↓↓↓
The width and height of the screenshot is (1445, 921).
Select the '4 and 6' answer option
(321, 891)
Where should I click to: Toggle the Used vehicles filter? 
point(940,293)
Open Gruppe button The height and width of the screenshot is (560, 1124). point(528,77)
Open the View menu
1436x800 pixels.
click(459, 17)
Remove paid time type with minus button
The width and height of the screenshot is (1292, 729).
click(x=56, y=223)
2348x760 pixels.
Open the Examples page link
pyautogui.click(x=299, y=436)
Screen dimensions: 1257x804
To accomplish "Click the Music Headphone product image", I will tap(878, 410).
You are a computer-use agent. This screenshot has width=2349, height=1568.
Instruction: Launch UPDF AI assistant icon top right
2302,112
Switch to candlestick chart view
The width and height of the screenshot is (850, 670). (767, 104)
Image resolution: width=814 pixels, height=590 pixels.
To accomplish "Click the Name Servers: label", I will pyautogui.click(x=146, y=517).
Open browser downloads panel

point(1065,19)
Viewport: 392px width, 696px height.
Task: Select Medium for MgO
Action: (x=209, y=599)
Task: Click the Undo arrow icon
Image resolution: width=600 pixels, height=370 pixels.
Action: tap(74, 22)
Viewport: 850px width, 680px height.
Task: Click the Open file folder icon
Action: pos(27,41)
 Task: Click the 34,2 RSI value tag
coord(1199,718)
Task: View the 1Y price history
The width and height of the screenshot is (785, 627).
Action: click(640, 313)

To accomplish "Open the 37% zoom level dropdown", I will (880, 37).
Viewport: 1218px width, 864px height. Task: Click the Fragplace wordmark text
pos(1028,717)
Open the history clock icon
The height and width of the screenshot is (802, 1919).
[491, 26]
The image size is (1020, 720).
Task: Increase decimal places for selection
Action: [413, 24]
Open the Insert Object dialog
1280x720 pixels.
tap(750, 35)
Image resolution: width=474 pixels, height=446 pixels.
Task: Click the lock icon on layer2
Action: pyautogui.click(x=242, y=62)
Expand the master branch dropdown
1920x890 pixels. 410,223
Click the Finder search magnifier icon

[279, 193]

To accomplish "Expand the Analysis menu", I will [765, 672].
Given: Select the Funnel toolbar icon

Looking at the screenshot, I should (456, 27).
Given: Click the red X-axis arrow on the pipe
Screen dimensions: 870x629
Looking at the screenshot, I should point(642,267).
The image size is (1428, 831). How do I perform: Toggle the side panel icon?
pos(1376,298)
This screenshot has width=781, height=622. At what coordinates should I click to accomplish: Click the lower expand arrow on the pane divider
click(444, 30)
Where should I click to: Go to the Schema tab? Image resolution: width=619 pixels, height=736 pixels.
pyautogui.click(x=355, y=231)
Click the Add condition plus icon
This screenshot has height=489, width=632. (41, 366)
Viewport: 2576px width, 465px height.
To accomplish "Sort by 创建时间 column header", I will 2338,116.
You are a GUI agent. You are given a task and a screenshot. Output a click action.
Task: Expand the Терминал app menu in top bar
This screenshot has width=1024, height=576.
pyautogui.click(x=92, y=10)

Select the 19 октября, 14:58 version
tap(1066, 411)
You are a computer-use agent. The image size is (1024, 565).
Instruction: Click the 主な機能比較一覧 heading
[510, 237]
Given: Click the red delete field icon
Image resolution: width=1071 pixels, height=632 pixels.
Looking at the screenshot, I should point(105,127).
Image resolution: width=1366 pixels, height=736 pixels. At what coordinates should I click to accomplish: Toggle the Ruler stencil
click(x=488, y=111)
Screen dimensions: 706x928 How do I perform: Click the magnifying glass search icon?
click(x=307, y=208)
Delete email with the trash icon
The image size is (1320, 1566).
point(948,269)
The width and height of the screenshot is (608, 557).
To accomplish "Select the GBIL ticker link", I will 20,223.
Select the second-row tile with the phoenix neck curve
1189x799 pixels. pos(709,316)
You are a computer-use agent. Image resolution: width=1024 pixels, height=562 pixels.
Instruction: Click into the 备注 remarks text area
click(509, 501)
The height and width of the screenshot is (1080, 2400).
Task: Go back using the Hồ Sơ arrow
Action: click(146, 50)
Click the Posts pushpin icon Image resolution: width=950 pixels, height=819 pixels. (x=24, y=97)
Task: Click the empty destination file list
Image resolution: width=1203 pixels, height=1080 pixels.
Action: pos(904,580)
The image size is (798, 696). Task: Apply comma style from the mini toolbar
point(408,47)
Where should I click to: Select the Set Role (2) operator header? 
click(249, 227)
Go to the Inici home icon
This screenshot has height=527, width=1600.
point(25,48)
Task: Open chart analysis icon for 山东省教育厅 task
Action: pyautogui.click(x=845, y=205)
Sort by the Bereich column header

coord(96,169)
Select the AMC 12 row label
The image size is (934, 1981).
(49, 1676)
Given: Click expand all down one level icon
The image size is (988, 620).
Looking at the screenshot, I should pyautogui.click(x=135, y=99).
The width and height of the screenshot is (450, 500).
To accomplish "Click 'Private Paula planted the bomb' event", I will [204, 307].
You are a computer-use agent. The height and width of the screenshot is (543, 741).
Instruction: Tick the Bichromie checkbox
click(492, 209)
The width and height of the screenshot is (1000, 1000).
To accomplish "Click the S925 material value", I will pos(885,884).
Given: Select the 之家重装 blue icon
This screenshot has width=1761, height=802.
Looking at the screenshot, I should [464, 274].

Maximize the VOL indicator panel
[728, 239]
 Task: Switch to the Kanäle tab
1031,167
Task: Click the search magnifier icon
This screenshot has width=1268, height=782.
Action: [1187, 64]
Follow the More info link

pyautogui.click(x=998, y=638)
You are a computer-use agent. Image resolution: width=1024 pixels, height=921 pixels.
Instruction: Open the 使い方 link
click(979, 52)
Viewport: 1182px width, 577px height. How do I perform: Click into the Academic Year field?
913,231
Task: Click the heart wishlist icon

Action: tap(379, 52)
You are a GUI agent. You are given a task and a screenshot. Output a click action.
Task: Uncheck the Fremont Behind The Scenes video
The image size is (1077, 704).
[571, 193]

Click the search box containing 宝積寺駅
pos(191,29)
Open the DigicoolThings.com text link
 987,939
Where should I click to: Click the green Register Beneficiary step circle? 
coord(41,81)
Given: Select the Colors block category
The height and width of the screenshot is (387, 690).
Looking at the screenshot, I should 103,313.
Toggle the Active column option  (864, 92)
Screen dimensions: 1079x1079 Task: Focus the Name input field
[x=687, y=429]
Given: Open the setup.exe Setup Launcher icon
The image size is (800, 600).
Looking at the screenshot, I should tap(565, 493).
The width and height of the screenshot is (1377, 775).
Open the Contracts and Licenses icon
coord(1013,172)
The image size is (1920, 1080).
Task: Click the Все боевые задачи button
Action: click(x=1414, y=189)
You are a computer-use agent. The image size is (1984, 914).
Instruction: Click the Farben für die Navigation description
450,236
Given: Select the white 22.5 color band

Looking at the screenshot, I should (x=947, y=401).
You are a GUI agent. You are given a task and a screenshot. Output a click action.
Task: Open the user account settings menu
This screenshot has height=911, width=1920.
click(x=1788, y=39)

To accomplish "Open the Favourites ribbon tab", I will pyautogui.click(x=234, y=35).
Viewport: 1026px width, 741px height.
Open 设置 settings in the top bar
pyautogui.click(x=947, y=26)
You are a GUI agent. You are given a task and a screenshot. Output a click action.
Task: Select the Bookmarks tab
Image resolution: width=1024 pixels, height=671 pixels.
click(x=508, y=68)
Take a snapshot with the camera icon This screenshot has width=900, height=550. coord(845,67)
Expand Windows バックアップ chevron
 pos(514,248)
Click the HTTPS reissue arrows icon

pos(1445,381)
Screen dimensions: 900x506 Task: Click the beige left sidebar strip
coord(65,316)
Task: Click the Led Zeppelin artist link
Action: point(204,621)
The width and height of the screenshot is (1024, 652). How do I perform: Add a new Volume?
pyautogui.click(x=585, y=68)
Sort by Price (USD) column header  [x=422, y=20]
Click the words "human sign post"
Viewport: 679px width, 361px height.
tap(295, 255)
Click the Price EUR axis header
↑↑↑
◆ **HOW TO COMPLETE THIS TASK**: Given the data above, transcribe exactly the lines from the one containing "Maximize the VOL indicator panel" down to the one containing "pixels, height=921 pixels.", and no others.

◆ **SOLVED PROBLEM**:
Maximize the VOL indicator panel
[728, 239]
 Task: Switch to the Kanäle tab
1031,167
Task: Click the search magnifier icon
This screenshot has width=1268, height=782.
Action: [1187, 64]
Follow the More info link

pyautogui.click(x=998, y=638)
You are a computer-use agent. Image resolution: width=1024 pixels, height=921 pixels.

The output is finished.